• [Données extraites d'une collection]
══════════
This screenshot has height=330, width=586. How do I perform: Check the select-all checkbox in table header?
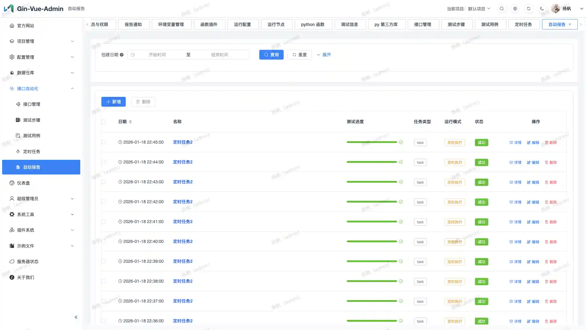[103, 122]
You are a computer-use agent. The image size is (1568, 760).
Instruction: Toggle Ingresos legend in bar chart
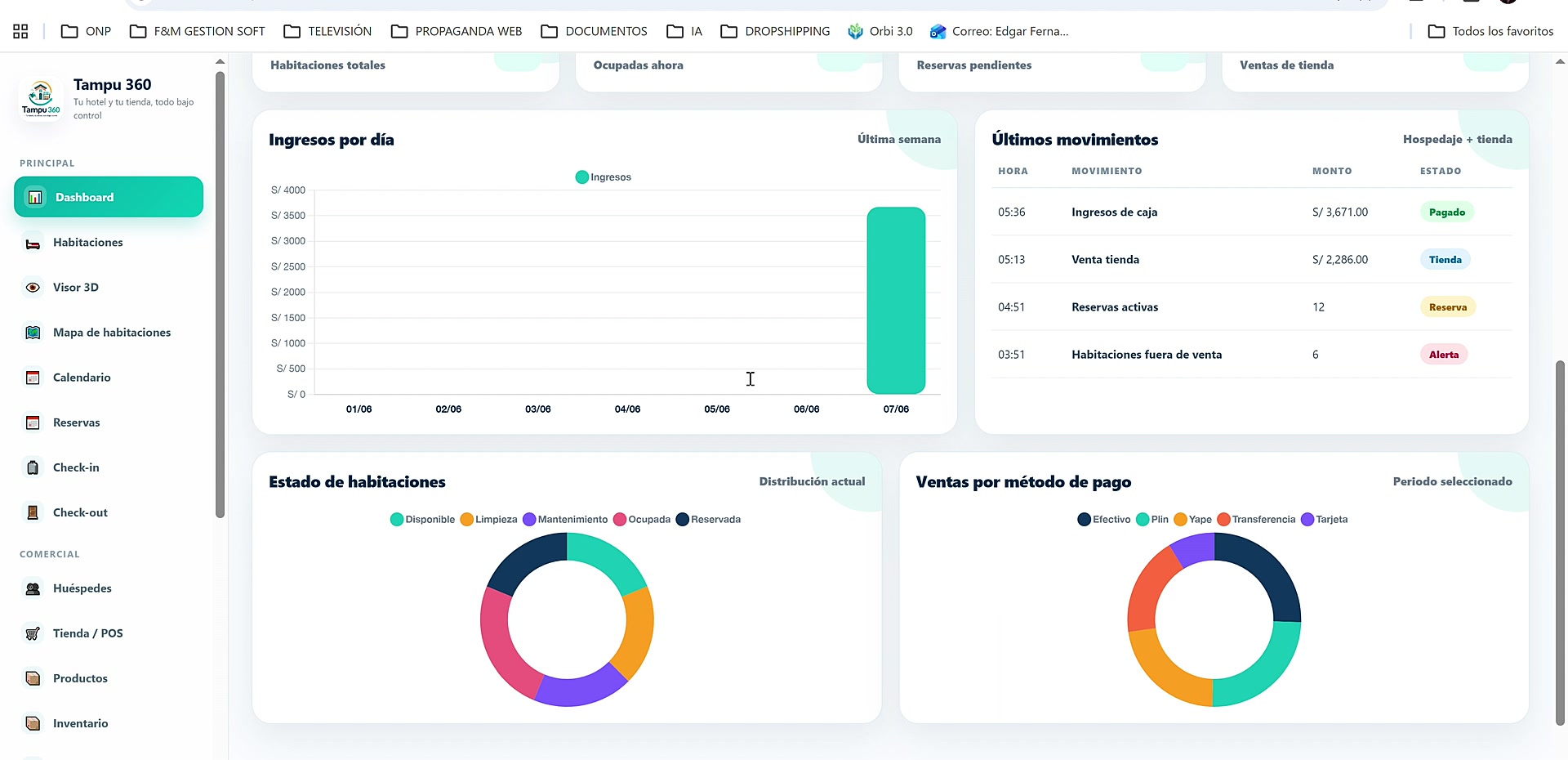[x=604, y=177]
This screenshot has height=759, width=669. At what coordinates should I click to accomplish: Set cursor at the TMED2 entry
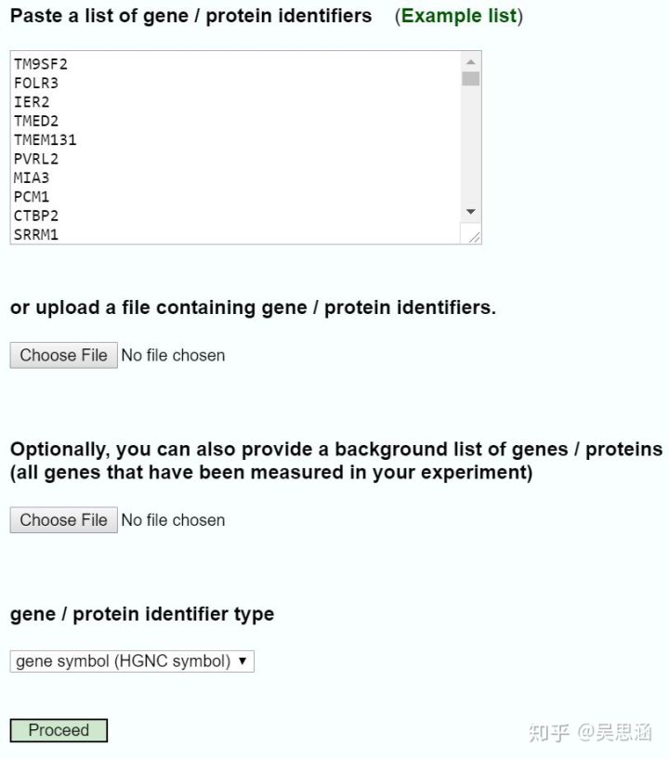(x=36, y=121)
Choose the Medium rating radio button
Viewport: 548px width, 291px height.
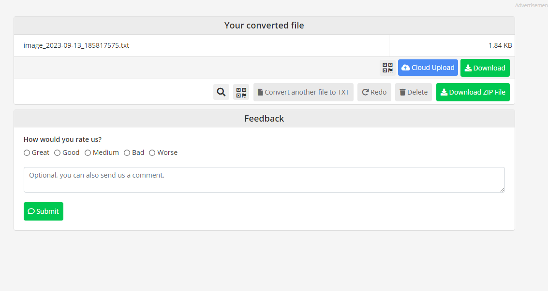point(88,152)
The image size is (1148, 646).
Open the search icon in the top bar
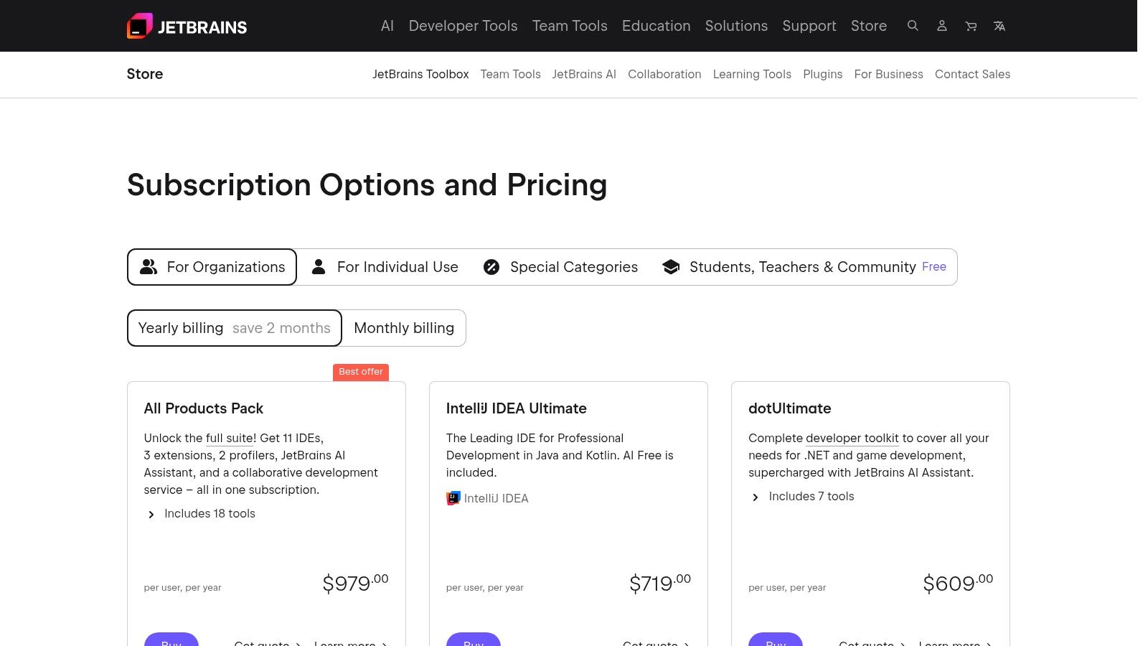[913, 26]
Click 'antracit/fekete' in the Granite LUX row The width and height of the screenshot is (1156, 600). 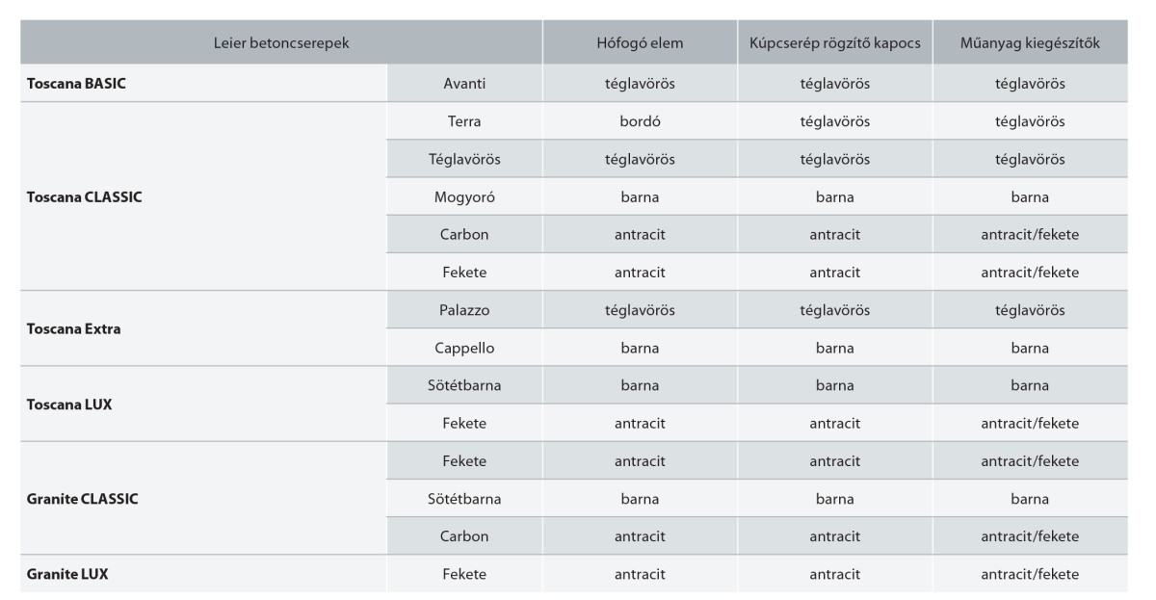click(1030, 575)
══════════
• [Énoncé]
Recopiez les données depuis leur début jusqu'à la ligne contenant « [x=604, y=177] » incluse, en remplaçant « legend » par « caption » sans rien modifier d'autre. Omettez les images.

• [Corrigé]
This screenshot has height=330, width=586. How do I perform: Check the select-all checkbox in table header?
[103, 122]
You are a computer-use agent. The image size is (1568, 760).
Instruction: Toggle Ingresos caption in bar chart
[x=604, y=177]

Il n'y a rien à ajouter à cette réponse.